Toasted nuts, pastries, or cocoa are all notes you distinguish from the chemical reaction of heat exposure to amino acids and sugar. Different coffees produce different levels of sugar browning during the roasting process.
Wood, leather, and tobacco are unique and expressive aromatics created through the roasting process. Dry distillation happens when the fibers of the coffee bean burn. So the darker the roast, the stronger these scents will emanate.
Tip: Keep an observation notebook to write down what you smell at each level of this process. Compare notes on these three categories and their aromas side by side when trying coffees from different regions and different roasting levels.
3. Don't just sip, slurp
To optimize your tasting ability, be sure to slurp after you sip. Slurping aerates the coffee so that it covers the entire surface area of your tongue, hitting on all sensory receptors, sweet, salty, bitter, umami.

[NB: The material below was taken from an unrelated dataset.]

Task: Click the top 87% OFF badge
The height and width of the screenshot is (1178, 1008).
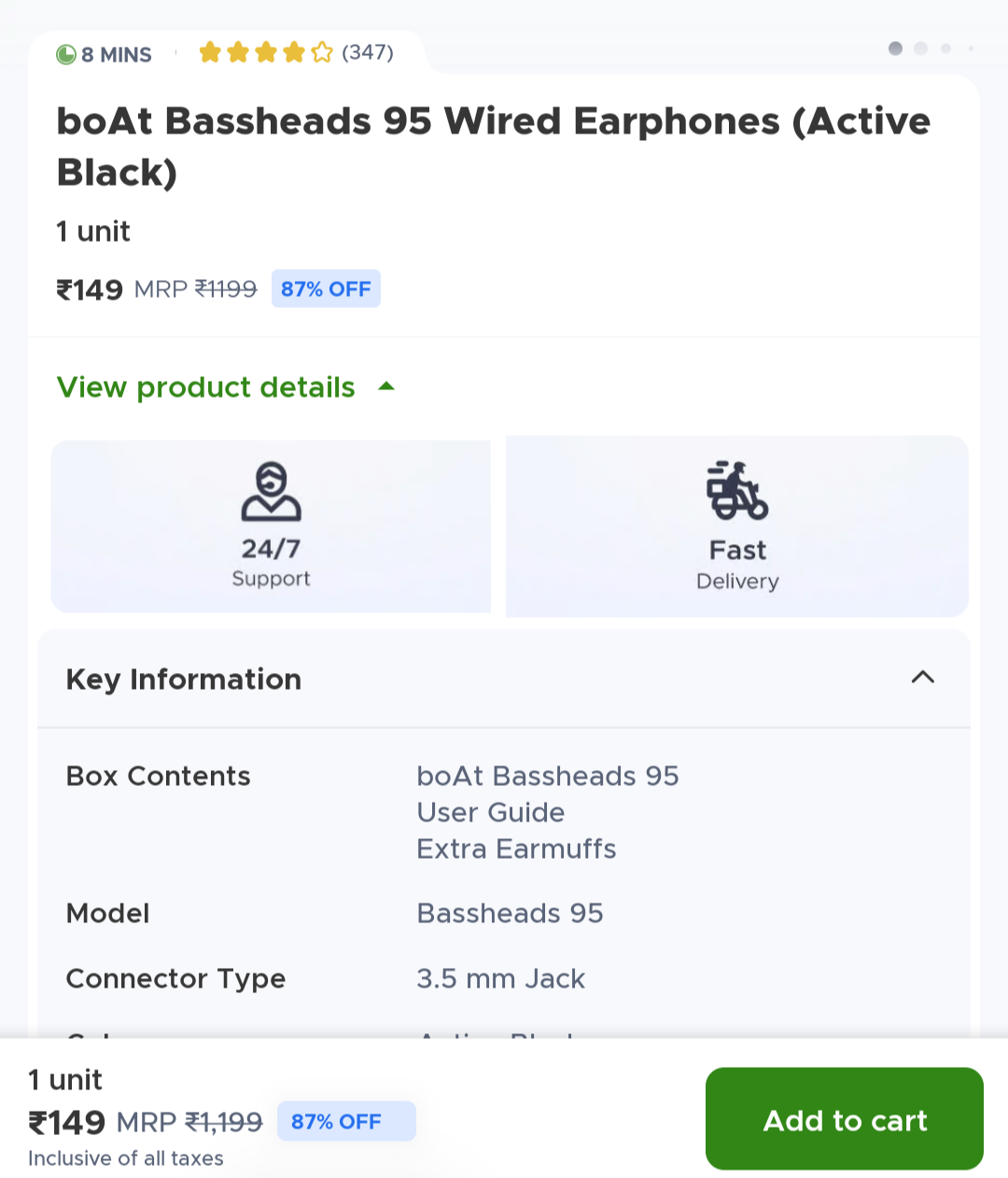Action: click(x=326, y=289)
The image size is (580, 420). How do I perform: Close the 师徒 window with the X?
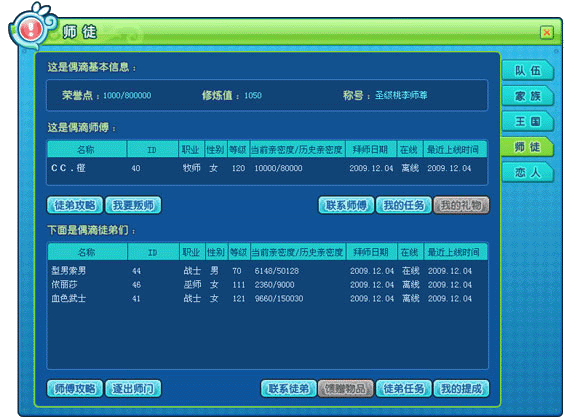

Tip: Taste the coffee at different times to observe changes in flavor at different temperatures. The best coffees are layered and complex and offer a range of flavors that can taste completely different from hot to cool.
4. Mindfully observe
There are five essential elements to observe when tasting coffee. Take note of these and ask yourself a few questions to begin fine-tuning your palate.
Sweetness
Typically, the better the coffee, the sweeter it tastes. Look for arabica coffees to better detect this particular element. When you identify sweetness, ask yourself what kind of sweetness you're tasting. Is it a fruity sweetness, or rather honey, caramel, or sugar? If it's fruity, is it more berry-like, melon, or citrus? Does it resemble more brown sugar than white? More butterscotch than chocolate? Is it dark chocolate or milk chocolate?
Acidity
The roast level disrupts our perception of acidity. Commonly detected more in lighter and medium roasts, acidity is a quality in coffee perceived through the juicy notes of fruit. The darker the roast, the more difficult these can be to identify. Are you examining more zest from lime as opposed to the tartness of a lemon? Or is there more tang like that of a melon?
Body
The body speaks to the weight of coffee on your tongue. Is it heavy like whole milk or lighter and tea-like?